The difference needs to be measured. An Xid can take up to 128 bytes, but in an IOR it will take up to 256 bytes, due to the encoding of bytes as pairs of ASCII characters that represent hex digits. This looks like a significant increase in the size of IORs, but it may or may not have a significant impact on the performance of marshalling, transaction context propagation, and logging tasks. The impact is more likely to be significant in the case of JBossRemoting, whose URIs are much smaller than IORs and WS-Addressing endpoint references. But it needs to be measured anyway.

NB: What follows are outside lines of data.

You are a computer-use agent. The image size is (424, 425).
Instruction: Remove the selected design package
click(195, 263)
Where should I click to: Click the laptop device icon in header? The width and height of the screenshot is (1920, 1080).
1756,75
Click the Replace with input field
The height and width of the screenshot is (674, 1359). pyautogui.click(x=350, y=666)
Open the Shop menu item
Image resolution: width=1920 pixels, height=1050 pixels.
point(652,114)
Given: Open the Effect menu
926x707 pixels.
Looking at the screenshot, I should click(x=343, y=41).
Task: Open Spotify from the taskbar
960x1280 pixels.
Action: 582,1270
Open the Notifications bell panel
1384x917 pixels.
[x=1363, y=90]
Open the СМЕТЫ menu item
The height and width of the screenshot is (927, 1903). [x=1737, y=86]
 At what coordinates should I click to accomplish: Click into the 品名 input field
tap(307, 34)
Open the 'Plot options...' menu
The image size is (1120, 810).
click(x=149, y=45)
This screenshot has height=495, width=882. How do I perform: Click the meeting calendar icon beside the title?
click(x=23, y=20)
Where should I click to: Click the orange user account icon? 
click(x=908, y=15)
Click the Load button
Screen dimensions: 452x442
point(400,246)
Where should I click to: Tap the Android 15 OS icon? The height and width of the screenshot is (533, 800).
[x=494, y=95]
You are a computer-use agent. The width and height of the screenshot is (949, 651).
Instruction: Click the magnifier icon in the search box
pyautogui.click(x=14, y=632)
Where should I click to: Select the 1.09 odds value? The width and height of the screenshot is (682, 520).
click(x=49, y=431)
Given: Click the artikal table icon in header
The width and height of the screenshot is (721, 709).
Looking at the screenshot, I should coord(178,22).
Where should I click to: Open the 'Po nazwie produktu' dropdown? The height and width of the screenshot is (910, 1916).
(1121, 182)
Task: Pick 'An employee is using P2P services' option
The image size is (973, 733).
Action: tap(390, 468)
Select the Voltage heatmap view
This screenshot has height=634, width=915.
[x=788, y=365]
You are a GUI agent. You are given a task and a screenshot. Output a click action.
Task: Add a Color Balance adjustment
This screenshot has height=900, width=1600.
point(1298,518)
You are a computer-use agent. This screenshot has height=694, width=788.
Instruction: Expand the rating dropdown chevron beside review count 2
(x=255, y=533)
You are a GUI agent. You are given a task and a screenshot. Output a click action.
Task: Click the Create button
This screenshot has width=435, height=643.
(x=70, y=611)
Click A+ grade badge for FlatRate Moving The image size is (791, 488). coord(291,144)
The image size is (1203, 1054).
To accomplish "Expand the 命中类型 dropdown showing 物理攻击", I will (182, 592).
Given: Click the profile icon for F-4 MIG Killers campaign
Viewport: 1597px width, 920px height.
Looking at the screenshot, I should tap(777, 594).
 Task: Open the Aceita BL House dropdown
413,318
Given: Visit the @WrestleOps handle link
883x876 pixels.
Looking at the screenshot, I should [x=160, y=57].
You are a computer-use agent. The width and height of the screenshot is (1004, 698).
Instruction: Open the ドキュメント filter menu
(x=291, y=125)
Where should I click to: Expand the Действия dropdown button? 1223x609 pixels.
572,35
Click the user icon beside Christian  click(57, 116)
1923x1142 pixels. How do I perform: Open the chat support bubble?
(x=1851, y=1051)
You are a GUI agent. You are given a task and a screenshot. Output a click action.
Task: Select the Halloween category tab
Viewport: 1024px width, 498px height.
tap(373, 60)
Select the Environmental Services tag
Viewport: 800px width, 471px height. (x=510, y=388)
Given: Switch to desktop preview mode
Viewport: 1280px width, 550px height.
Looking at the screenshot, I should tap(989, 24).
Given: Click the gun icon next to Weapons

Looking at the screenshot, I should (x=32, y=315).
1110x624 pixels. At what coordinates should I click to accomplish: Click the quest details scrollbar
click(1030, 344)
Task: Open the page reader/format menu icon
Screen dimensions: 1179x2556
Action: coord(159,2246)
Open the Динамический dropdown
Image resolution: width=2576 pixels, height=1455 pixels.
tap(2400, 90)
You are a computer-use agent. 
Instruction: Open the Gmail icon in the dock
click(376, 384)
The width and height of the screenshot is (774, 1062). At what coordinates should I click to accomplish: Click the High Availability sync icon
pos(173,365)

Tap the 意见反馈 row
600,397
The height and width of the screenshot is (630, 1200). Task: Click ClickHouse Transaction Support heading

It appears that we are in agreement that this is a reasonable approach, which has a conceptual advantage (it avoids nesting of globally unique identifiers), but whose practical benefits need to be validated by measurements.

Regards,

Francisco

23. Re: transaction support in JBossAS 5.0

marklittle Oct 14, 2006 4:36 AM (in response to jhalliday)

"reverbel" wrote:
"mark.little@jboss.com" wrote:
However, although I understand why you're doing this reference approach, I'm not convinced it buys you much. The size of an IOR is so large anyway when compared to an Xid, that saving a few bytes is unlikely to make much of a difference on the number of blocks that get written in the log. It's the number of physical disk blocks and not the amount of information, that makes a difference.

The difference needs to be measured. An Xid can take up to 128 bytes, but in an IOR it will take up to 256 bytes, due to the encoding of bytes as pairs of ASCII characters that represent hex digits. This looks like a significant increase in the size of IORs,

For small IORs, yes. However, it really depends on the ORB implementation. I've used pretty much every C++ and Java ORB that has been around since the mid 1990's and I've seen several (names withheld to protect the innocent!) where the IOR is in excess of 4K.

but it may or may not have a significant impact on the performance of marshalling, transaction context propagation, and logging tasks. The impact is more likely to be significant in the case of JBossRemoting, whose URIs are much smaller than IORs and WS-Addressing endpoint references. But it needs to be measured anyway.

Agreed. Ultimately this approach may be something that is best chosen at runtime (dynamically) by a deployer/sys admin when all of the related implications are known. Plus it may depend on what implementation of logging you're using. For example, if you use replicated NVRAM, then there's no notion of a physical block size and it may be that my previous comment doesn't apply.

It appears that we are in agreement that this is a reasonable approach, which has a conceptual advantage (it avoids nesting of globally unique identifiers), but whose practical benefits need to be validated by measurements.

Regards,

Francisco

Yes, now that I have all of the information ;-) I think it's actually quite an interested research topic. If you need any help/input, let me know.